“As cientistas” e o poder de descobrir que mulheres também mudam o mundo

Capa do livro “As cientistas — 50 mulheres que mudaram o mundo”.

Quando eu era criança, uma das coisas que eu gostava de fazer era passar horas e horas numa praça próxima da minha casa. Ali eu brincava na areia, no parquinho, jogava bola e observava insetos e plantas. Depois, o inseto observado era eternizado num papel com meus traços e ganhava um nome criado por mim, que era válido até eu descobrir a espécie dele ao consultar os livros de biologia do meu padrinho. Eu fazia isso por curiosidade e porque queria descobrir um animal ainda não encontrado. Adulta, por meio do livro “As cientistas”, escrito e ilustrado por Rachel Ignotofsky, descobri Maria Sibylla Merian, uma alemã que nasceu em 1647 e marcou a história da ciência com as descobertas que fez sobre insetos. Com a observação e a ilustração, ela documentou a metamorfose da borboleta e classificou diversas novas espécies dessas criaturas.

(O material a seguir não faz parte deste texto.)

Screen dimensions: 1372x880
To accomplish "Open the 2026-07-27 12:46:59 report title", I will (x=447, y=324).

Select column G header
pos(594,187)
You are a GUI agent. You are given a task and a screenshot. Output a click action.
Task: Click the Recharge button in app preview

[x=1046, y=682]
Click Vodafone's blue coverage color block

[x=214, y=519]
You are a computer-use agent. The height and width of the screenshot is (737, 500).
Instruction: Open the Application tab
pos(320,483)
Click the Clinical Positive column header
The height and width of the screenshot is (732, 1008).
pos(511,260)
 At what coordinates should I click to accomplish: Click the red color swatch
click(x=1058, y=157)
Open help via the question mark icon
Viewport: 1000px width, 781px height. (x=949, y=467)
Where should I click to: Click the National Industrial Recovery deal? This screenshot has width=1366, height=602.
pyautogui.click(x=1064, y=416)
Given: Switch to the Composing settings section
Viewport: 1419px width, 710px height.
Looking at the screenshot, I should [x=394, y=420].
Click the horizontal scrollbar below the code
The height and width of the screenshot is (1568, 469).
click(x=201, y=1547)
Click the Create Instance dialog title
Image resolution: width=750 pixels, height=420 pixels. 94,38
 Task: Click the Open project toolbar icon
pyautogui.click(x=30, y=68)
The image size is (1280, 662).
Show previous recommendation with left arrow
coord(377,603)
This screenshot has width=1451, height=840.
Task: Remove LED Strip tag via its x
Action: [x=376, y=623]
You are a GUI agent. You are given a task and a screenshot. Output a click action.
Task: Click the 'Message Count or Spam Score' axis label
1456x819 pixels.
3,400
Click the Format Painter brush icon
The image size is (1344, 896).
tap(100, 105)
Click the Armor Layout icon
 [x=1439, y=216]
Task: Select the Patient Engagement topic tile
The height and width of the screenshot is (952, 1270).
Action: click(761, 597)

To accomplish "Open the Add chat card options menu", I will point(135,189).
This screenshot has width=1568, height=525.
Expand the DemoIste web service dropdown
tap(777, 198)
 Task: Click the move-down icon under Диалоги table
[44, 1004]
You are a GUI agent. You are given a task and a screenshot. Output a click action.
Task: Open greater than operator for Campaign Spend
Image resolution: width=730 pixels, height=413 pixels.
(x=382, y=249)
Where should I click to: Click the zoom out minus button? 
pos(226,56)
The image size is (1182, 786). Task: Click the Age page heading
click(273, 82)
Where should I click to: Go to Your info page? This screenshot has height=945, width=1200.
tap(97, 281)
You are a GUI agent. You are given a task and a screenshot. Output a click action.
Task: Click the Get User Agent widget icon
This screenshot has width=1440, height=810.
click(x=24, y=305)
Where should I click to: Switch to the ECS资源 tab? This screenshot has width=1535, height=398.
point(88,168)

Entre as muitas profissões que pensei em seguir nessa época, as que se destacavam se relacionavam com minha curiosidade sobre fósseis e rochas. Eu tinha no quarto uma pequena réplica de um esqueleto de Tiranossauro Rex e, como brincadeira, adorava procurar e colecionar pedras diversas. Sabendo que sou de Minas Gerais, muitos podem se enganar e achar que o meu gosto por pedras e escavações se relacionava com ouro, diamante e esmeralda, mas a fonte disso tudo era meu amor por dinossauros, o fóssil Luzia ter sido encontrado relativamente perto da minha cidade, um documentário que vi sobre vulcões e uma visita às Grutas de Maquiné e Rei do Mato. Adulta, mais uma vez com o livro “As cientistas”, conheci a história de Mary Anning, uma inglesa nascida em 1799, que colecionava fósseis e foi uma paleontóloga. Ela descobriu os primeiros esqueletos de ictiossauros e de plesiossauros e seu trabalho foi importante para ajudar a provar que a extinção acontece.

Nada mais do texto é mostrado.